Around the time of the inauguration of the Atal Tunnel in October 2020, there were claims that Lata Thakur had been instrumental in initiating the idea of building a tunnel under the Rohtang Pass, so as to provide the Lahaul valley with round-the-year road connectivity. The claims were that she had talked to Indira Gandhi of this need on one of the PM's visits to the Lahaul and Spiti district during Lata's tenure as MLA, and that the chain of events set-off by this discussion had materialised several decades later in the form of the Atal Tunnel.
== Personal life ==
Lata Thakur belonged to village Gemur of Lahaul tehsil, Lahaul and Spiti district.

=== Marriage ===
She was married to Nihal Chand Thakur of Gemur. Nihal Chand came from a local noble family. His forefathers had been the wazirs of Kolong in Lahaul since the seventeenth century. He was the younger brother of Lt. Col. Kushal Chand, MVC. Nihal Chand served on the Punjab Tribes Advisory Council until 1966, when Lahaul was merged into the emerging state of Himachal Pradesh. Nihal Chand had also contested the Himachal Pradesh Assembly seat, but was unsuccessful. He died in 1975.

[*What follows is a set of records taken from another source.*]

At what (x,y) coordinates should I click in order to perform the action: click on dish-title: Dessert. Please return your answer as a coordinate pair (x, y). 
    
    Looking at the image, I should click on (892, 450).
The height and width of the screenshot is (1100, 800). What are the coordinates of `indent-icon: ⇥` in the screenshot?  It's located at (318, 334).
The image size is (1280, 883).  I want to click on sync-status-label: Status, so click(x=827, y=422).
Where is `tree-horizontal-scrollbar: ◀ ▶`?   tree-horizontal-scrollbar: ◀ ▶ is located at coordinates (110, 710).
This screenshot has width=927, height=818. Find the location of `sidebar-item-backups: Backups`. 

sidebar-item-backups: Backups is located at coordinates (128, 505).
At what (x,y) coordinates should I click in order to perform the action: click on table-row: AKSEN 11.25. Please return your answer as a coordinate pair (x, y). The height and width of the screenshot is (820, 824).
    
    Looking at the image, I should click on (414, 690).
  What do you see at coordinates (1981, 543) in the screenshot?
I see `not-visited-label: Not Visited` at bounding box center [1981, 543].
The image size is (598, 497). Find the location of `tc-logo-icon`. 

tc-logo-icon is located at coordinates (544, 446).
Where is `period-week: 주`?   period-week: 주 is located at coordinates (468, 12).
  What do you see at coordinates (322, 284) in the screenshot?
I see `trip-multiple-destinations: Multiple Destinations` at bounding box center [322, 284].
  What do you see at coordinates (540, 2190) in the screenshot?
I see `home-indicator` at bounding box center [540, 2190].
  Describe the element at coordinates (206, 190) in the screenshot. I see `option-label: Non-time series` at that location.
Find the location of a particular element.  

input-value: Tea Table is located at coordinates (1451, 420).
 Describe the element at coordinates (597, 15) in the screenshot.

In 1962, Lata Thakur and Nihal Chand Thakur had a son, whom they named Ravi Thakur, and who upon growing up also became a politician.

=== Death ===
Lata Thakur was killed in a car accident near Pandoh (in Mandi district) on 14 December 1976, at the age of 35.

=== Memorial ===
The Lata Thakur Memorial Stadium in village Udaipur of Lahaul and Spiti district is named after her, where a Lata Thakur Memorial T-20 Cricket Competition is held.